Chapter 7: “Data Modeling and Preparation”

Databases aren’t just containers for data, they're structured systems. A good data model ensures:

  • Consistency: no conflicting or redundant data
  • Efficiency: fewer joins, faster queries
  • Scalability: easier to expand or change
  • Integrity: fewer bugs and edge cases

Whether you're building a student tracking system, a biodiversity survey database, or a business dashboard, modeling your data upfront saves time downstream.

Types of Data Models:

  • Conceptual Model: High-level, business-focused, Defines entities and relationships
    Example: Students enroll in Courses
  • Logical Model: Focused on structure, independent of DBMS, Includes primary/foreign keys, attributes
    Example: Student(student_id, name)
  • Physical Model: Implementation-ready, Includes indexes, datatypes, storage engines

It’s important to understand what entities, attributes, and relationships are.

  • Entities = Things (e.g., Students, Courses, Surveys)
  • Attributes = Properties (e.g., name, date, score)
  • Relationships = Connections (e.g., Students take Courses)

Use Entity-Relationship Diagrams (ERDs) to visualize how tables relate. Two important key elements to understand are:

  • Primary Key (PK): uniquely identifies a record
  • Foreign Key (FK): references a PK in another table

Normalization: Reducing Redundancy

Normalization organizes data to reduce duplication. Normalized tables are easier to maintain, improve data integrity, and reduce update anomalies.

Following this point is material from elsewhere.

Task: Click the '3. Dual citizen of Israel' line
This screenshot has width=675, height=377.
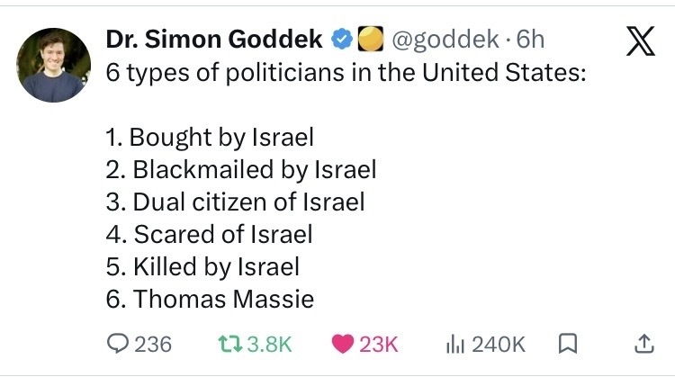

Example: Unnormalized vs Normalized Design

Unnormalized: Student(name, major, course1, course2, course3)

Normalized:

  • Student(student_id, name, major_id)
  • Course(course_id, title)
  • Enrollment(student_id, course_id)

It is important to know when to denormalize. Normalization is great for transactional systems, but analytics may require denormalization for performance.

Denormalization examples:

  • Storing course_count in the student table
  • Joining location and timestamp into one survey row

Important use cases are when read speed > write speed, you control how often data is refreshed, or joins are slowing down critical queries.

Data Types and Constraints

There are 3 main data types: Integers (INT), Variable Character (VARCHAR), and Booleans (0 or 1). Choosing the right data types is important when you are creating a database.

  • Use INT for IDs
  • VARCHAR(n) for names
  • DATE for dates
  • Prefer BOOLEAN to represent true/false

You can also add constraints to enforce rules: The following are important constraints:

  • NOT NULL
  • UNIQUE
  • CHECK
  • DEFAULT

Example:

CREATE TABLE survey (
  id SERIAL PRIMARY KEY,
  location TEXT NOT NULL,
  vegetation_density INTEGER CHECK (vegetation_density BETWEEN 0 AND 100));
    

Designing for Data Collection:

Before building your database you need to plan for the following:

  • Granularity: What does one row represent?
  • Consistency: Use controlled vocabularies
  • Validation: Use dropdowns and constraints to prevent errors

Data Preparation: Clean Data In = Clean Results Out

Before data hits your database you will need to:

  • Clean: remove duplicates, fix typos
  • Validate: check ranges, dates, formats
  • Standardize: format names, units, values consistently

You can use tools like the following:

  • SQL scripts for transformation
  • Python (pandas)
  • R (dplyr) for preprocessing
  • ETL pipelines: dbt, Airflow, Talend

Good modeling and clean data give you a solid foundation. In the next chapter, we’ll explore parallel computing and data pipelines and scaling up how your data is stored, moved, and analyzed.